____ Given passage
Welcome to the Fraser Valley Quilters’ Guild

The Fraser Valley Quilters’ Guild is a non-profit Society. The purpose of the Guild is to bring the joy of quilting to the public by way of shows, displays, and demonstrations, and to bring ideas and learning experiences to the members by way of workshops, guest speakers, and demonstrations.

Guests are always welcome with a free drop-in for the first meeting. There will be a fee of $10.00 for non-members for special guest speakers to help cover costs.

Guild meetings are held the second Tuesday of the month from September through June at 10 AM and 7 PM at:

Trinity Lutheran Church
11040 River Road
Delta, BC

Sit and Stitch

Join us this Saturday January 21, 10am to 1pm.

Work on a project, share a tip, find out what everyone is working on!

Stay as long as you want, come and go as you please!

See you there

 

FVQG Library Update

Have a look at our library!

Our library is a great in-person and on-line resource. We encourage you to use it.  Starting in January 2023 you’ll be able to come in the front door and walk down the hall to get to the library.  We’ll be open downstairs at 9:30 on meeting days for you to browse the books and magazines in person or to pick up the items you’ve reserved on-line.  We will also be there during the break and for a short while after the meeting.
________
____ Collected data
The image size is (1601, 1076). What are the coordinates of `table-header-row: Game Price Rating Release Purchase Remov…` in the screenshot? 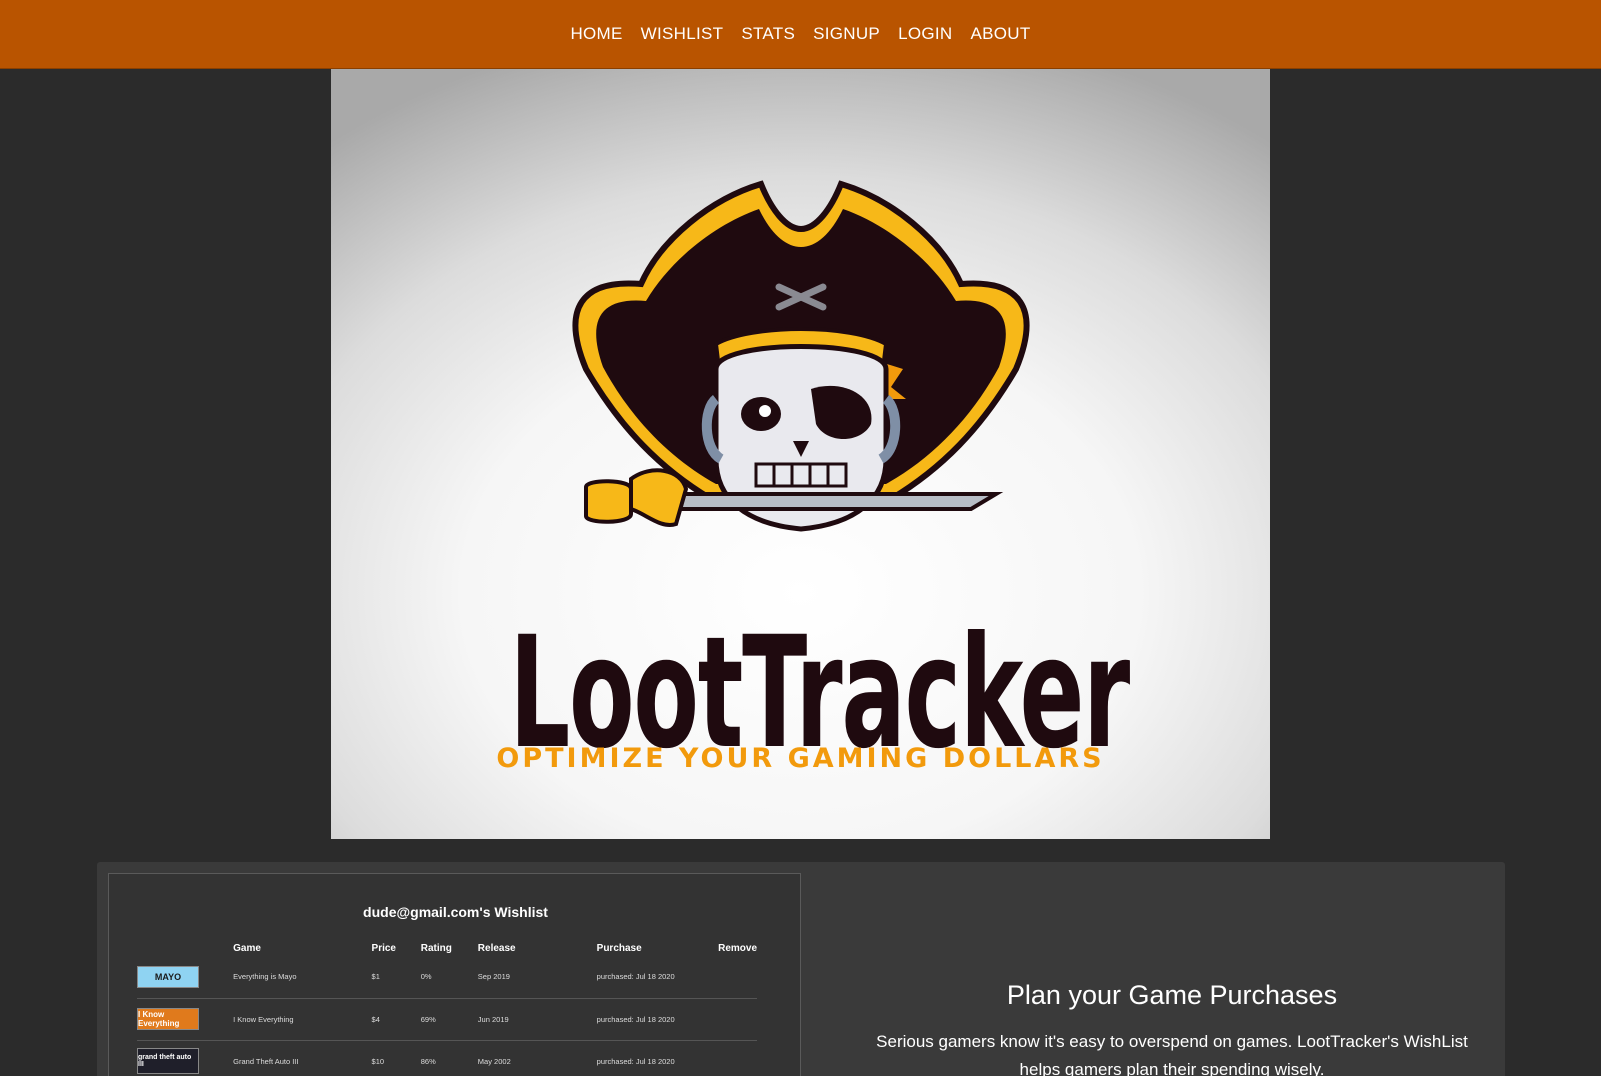 It's located at (447, 948).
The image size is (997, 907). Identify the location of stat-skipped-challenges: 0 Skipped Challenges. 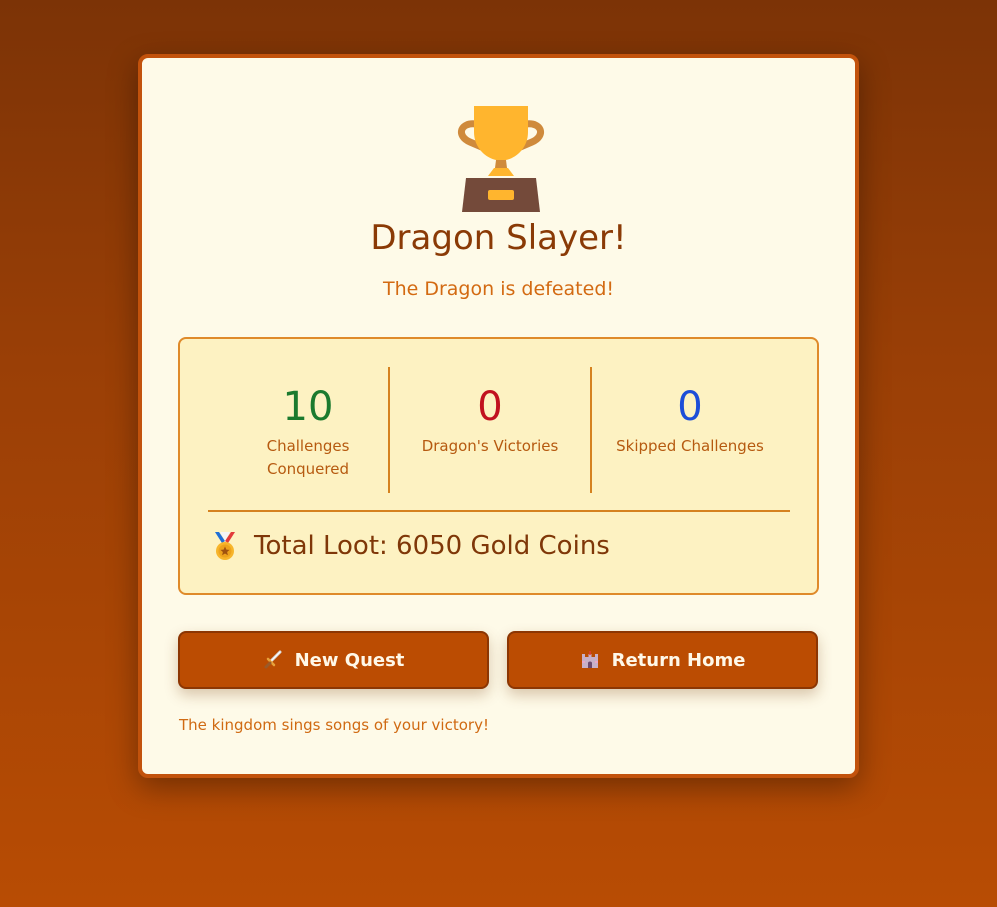
(690, 430).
________
Activities:
1. In the quilters' guild page above, shorten the paragraph beginning "Our library is a great in-person and on-line resource" into a bulleted list that keeps its main facts.
2. According to the quilters' guild page, at what times are the monthly guild meetings held?

Solutions:
1.
- The library is an in-person and online resource that members are encouraged to use.
- Starting in January 2023, visitors can enter by the front door and walk down the hall to reach it.
- On meeting days it opens downstairs at 9:30 for browsing books and magazines or picking up items reserved online.
- It is also open during the break and for a short while after the meeting.

2. At 10 AM and 7 PM.